The system that she says failed her, though, may have started on the road toward meaningful change at the end of last month. South Korea’s national legislature, sparked into action by the outrage fomented by “The Crucible,” passed a new law, 207-0, that dispensed with the statute of limitations on sex crimes committed against those defined as the “socially weak” – children under 13 and disabled women. The law also raised the maximum penalty for such crimes to life imprisonment.

In-hae is now part of a low-budget documentary called “Speak Out,” which is directed by Choi Mi-kyoung, herself a victim of sexual abuse.

Choi says she wants to draw attention to the plight of sex crime victims in South Korea, and their often lonely, fruitless fight for justice. In her experience, she adds, the media has also proven insensitive in its treatment of sex crime victims.

Such grassroots efforts – and the need for tougher laws – would appear to find support in national crime figures. One estimate suggests just 6 percent to 8 percent of victims report cases to the police. Figures from 2009, the most recent available, show only 41 percent of those who came forward saw a conviction.

“We want the court system to change,” says In-hae, sighing. “When I saw these statistics about the conviction rate and the number of cases reported I was so upset.”

Yet In-hae also paints a picture of a flawed cultural backdrop to the widespread view of a broken legal system.

She says her entire family disowned her because she reported the matter to the authorities.

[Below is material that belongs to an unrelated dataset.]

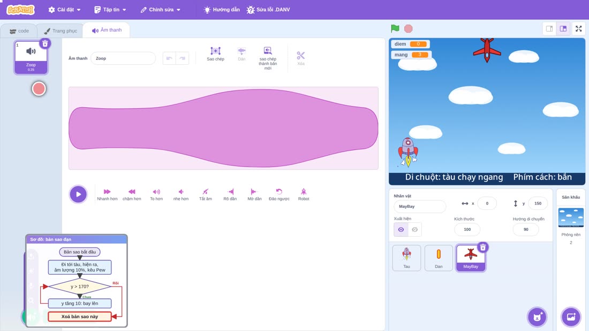Open the code tab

Even reaching the decision to tell her story publicly meant pushing aside an instinct that said society would reject her. In South Korea, says In-hae, the necessity to maintain face is pervasive because “if the victim and victimizer are family,” the family unit “thinks they have to care about what other people think before me.”

Even some of those closest to her voiced opposition to public exposure. “Among the counselors, some still don’t think it’s good for victims to tell their stories to others because they know the reality outside of the shelter,” she explains.

“Two friends, one a pastor, told me after hearing my story, ‘I think you went through a very hard life, but for yourself, how about you stop telling your story to others?’”

But there are signs of hope.

After the release of “The Crucible,” South Korean President Lee Myung-bak was one of those who called for “legal and institutional changes,” a call that helped prompt the first of what many hope will be more changes when the national legislature moved to pass the new sex crime law.

But perhaps some of the most telling responses came from other opinion leaders – of the kind Choi accused of treating sex crimes victims with insensitivity. Like many others, in the wake of the film’s release The Korea Herald offered a damning indictment of the South Korean legal system. In an editorial, it said judges “should not ignore the resentment” felt by the general public about their actions in dealing with sex offenders – the result, the newspaper seethed, of the “lenient sentences” they had been handing down.

For victims like In-hae and Choi, it’s the more profound societal change that could come from statements such as this that is often craved the most.

Bryan Kay is a freelance journalist who covers the Koreas for the Christian Science Monitor and the Sunday Herald in Scotland. He has also written for the Independent on Sunday, the New Statesman and the International Herald Tribune.